Imagine my delight with a produce that offers to write my email for me! Who wouldn’t want that? The product is called Crystal, and is lets you “Communicate with empathy.” “This is the end of email miscommunication.”
In short, it is the Greatest Thing Since Spell Checking.
How does this work?
I haven’t found any peer reviewed or published technical explanations of this technology, so I can only go on the limited information in the web site and press interviews. Perhaps the most informative article is Kyle VanHemert reports at wired.com
“If someone were looking you up, the site would start by examining things you’ve written publicly—social media profiles being a primary source—and analyzing factors like writing style and sentence structure. Then it processes what others have written about you. Using those data points, the site identifies you as one of 64 communicative types, which the company has adapted from well-known personality frameworks. Crystal doesn’t really know you, in other words, it just knows what you’re like.”
It’s not clear exactly what data and analyses they use, though it sounds like the force fit everyone into one of 64 bins. (Is this “64” categories really a 2x2x2x2x2x2 matrix?)
Trying It Out
I signed up and tried out a couple of profiles. The mystical email plug in only works for chrome (which I won’t touch) but the profiles give you a good idea of the advice they give.
My test was to request profiles for a couple of people I know well and have emailed many times. I grant you this is the worst case and most difficult challenge for Crystal, because I have way, way more information about these people than they could possibly find on line. The deck was even more stacked because the individuals in question are relatively underrepresented in public social media.

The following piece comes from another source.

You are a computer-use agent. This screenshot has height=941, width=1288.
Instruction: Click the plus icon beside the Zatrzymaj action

Nevertheless, the algorithm gamely located them and coughed up a profile for me in a few seconds. At least it didn’t waste too much of my time!

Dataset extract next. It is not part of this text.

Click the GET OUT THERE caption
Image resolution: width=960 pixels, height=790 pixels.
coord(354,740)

The results were, as I expected, shallow and wrong. The “shallow” parts were generic tips like “be brief”. Good advice, but you don’t need fancy algorithms to tell you that.
The “wrong” parts were characterizations of the “personality” and preferences of the individuals which I know for a fact to be the opposite of reality. I showed one guy his own profile, and got a combination of revulsion (“that’s creepy”), incredulity (it was the opposite of his actual preferences), and derision.
If these people were strangers, and I trusted these profiles, there would be serious misunderstandings and miscommunications. Not so good.
Is this product even plausible?
I would say that much depends on the models and what this 64-way classification is. My own view is that 64 is a rather low number of classifications (if there are like 1 billion people using email, each category has about 50 million people in it? I.e., the classification is accurate ‘to the nearest 25 million people’.) I would also wonder about culture and language diversity.
I would be shocked if the same 64 categories work in English as Chinese. Furthermore, I would be surprised if twenty-somethings would be the same categories as 60 year olds (not that Crystal cares about old farts). Children and teenagers will bedifferent from parents and adults. Colleagues are different from sales calls, teachers and students different than bosses and employees.
There also appears to be no consideration of learning, change over time, or any kind of situational variables.
Basically, the whole theory seems too simple for reality. Just like most “personality” theory.
The second aspect of the technology is the data. They are said to be sucking in what they claim is “public” data, e.g., social media profiles and twitter messages and such like. (Note that profiles are self-generated, and twitter is, well, not always intended to be honest reflections of personal character.)
Unless this data includes actual examples of emails to and from the person in question, I don’t understand how it can work very well. Including email collections would improve the data, but would be a lot more intrusive than they advertise.
Given the weakness this data, I have to guess that they built their models from huge samples. E.g., millions of Facebook profiles. Whatever this dataset is (and they aren’t saying), how in the world could they have validated the model against the real people?
Speaking of validation, I won’t be the first person to wonder if the results are any more accurate than randomly generated profiles or even astrology? Did they even do validation studies against such basic control conditions? If so, there is no mention of it.
For that matter, a very simple experiment would be to collect profiles, remove the identifying information, and have a person try to match the profile to the person (for people he or she knows). How well would they do? Hasn’t Crystal done this experiment? Inquiring minds want to know.
Overall, I have to think that the underlying technology is not based on solid theory, and the analytics are way more powerful that the data supports.
Considering all this, it actually worked pretty well. 🙂
I wouldn’t recommend using this software, though.
For one thing, the concept of trying to adjust your message to what you think the recipient wants to hear is probably a mistake. You would be much better off developing your own personality, and learning to present yourself effectively (and briefly). (Some people call this your “personal brand”, I call it being human.) Your receiver would rather learn about you than learn about what your software thinks he or she wants to hear.